大切ですが、それに縛られてはいけないもの。
私たちの生活に無くてはなりませんが、集めようと躍起になると醜くなるもの。

そして、然るべき方法でもって投資を行えば、一定の時間を置いて大きな利益を生み出してくれるもの。

健康とお金には、多くの共通点があります。

 

本テーマの締めとして、今回は

「では、そもそもお金とは何なのか」

という話をしてみようと思います。

 

この日本で最初の貨幣が作られてから、1000数百年の時が経ちました。
しかし本来、商売の基本は物々交換であり、実はそのシステムそのものは今も変わっていないのです。
ただ、物と物のあいだにお金を仲介させることで、価値基準を統一させている……ただそれだけなのです。

たとえて言うなら、キャベツを持った人が魚を欲しいと思ったならば、
魚を持っていてキャベツを欲しがっている人を見つけて、その人と交換すればいいだけです。
しかし、この物々交換では、そもそも『魚を持っていてキャベツを欲しがっている人』を、まず探すところから始めなければいけません。
また、その魚がとても大きくて良質なものであるなら、キャベツひと玉とは価値が釣り合わないかもしれません。

そういった非合理、不平等を解消するための仲介役として、私たちは貨幣経済というシステムを取り入れ、
その中で生活しているという、ただそれだけの話なのです。

お金が絶対的な力を持っている。
お金があれば大抵のことはできる。

それはある意味で大きな思い違いであり、資本主義、貨幣経済に慣れ過ぎてしまったせいで、
基本的なことを忘れているだけに過ぎません。

では、その基本的なこととはなんでしょうか。

お金とは、物と物との仲介役である、と先述しました。
それはつまり、買い手と売り手……いいえ、一定の価値を提供し合う者同士の関係を仲介するものである、と言えるはずです。

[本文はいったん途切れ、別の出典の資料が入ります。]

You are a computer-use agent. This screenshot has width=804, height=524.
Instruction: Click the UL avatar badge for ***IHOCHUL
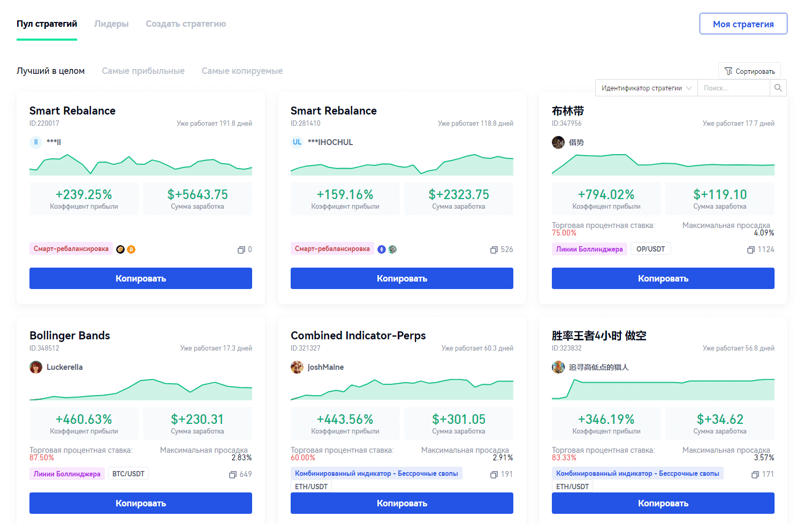pyautogui.click(x=297, y=142)
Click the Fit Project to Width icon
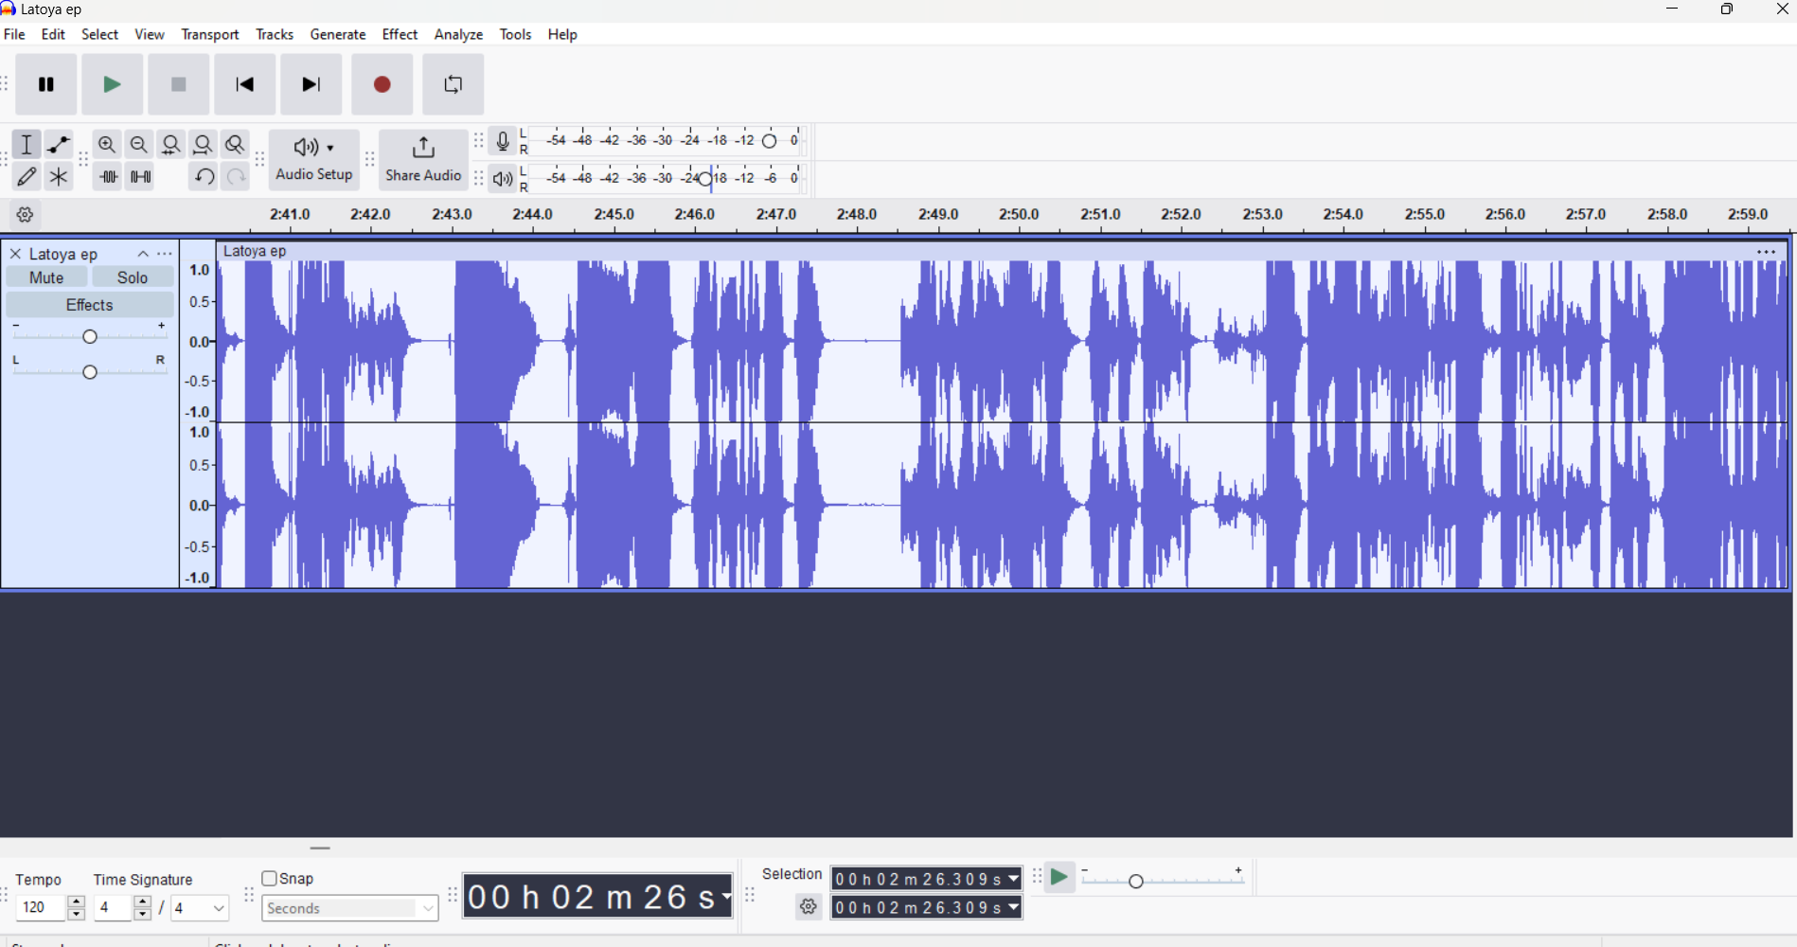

恐らく人によって、あるいは地域によってその表現は変わってくると思いますが、私はこの人と人とを仲介するものとは、

『感謝である』

と考えます。

つまりお金とは、
「私が欲しいものをくれてありがとう」
「私の持っているものを貰ってくれてありがとう」
そういった相互感謝という感情が、形をもったものではないでしょうか。

 

そして、そうであるならば健康をお金にたとえるということは、

『健康とは、私とからだとの相互感謝である』

と、表現できるのではないかと思うのです。

 

私たちピタゴラスの手は、からだを自らの所有物ではなく、
『自身に最も近しい他者である』
と捉えています。

ということは、それぞれが別個の存在であるのですから、そこに相互感謝という関係性が生まれても、なんら不思議はありません。

 

「いつも私の無茶を聞いてくれてありがとう」
「いつも丁寧に使ってくれてありがとう」

そんな、お互いの感謝の想いが私たちの健康の正体であるとするのならば、
健康のためにからだに無理をさせる必要もありませんし、健康維持のために神経をすり減らすなんて、
まったくもって本末転倒ではありませんか。

からだを奴隷のように使うわけでもない。
かといって、からだの欲求に媚びへつらうわけでもない。

あたかも、隣に住む者同士……いえ。
同じ家に住む者同士が一定の距離感を保ちつつ、お互いに協力し合って生きていくように。
そして、義務と責任ではなく、感謝と好意によって生活を回してゆくように。

からだとのあいだにそんな関係性を築くことができれば、きっと私たちは何歳まででも健康を保ち続けられることでしょう。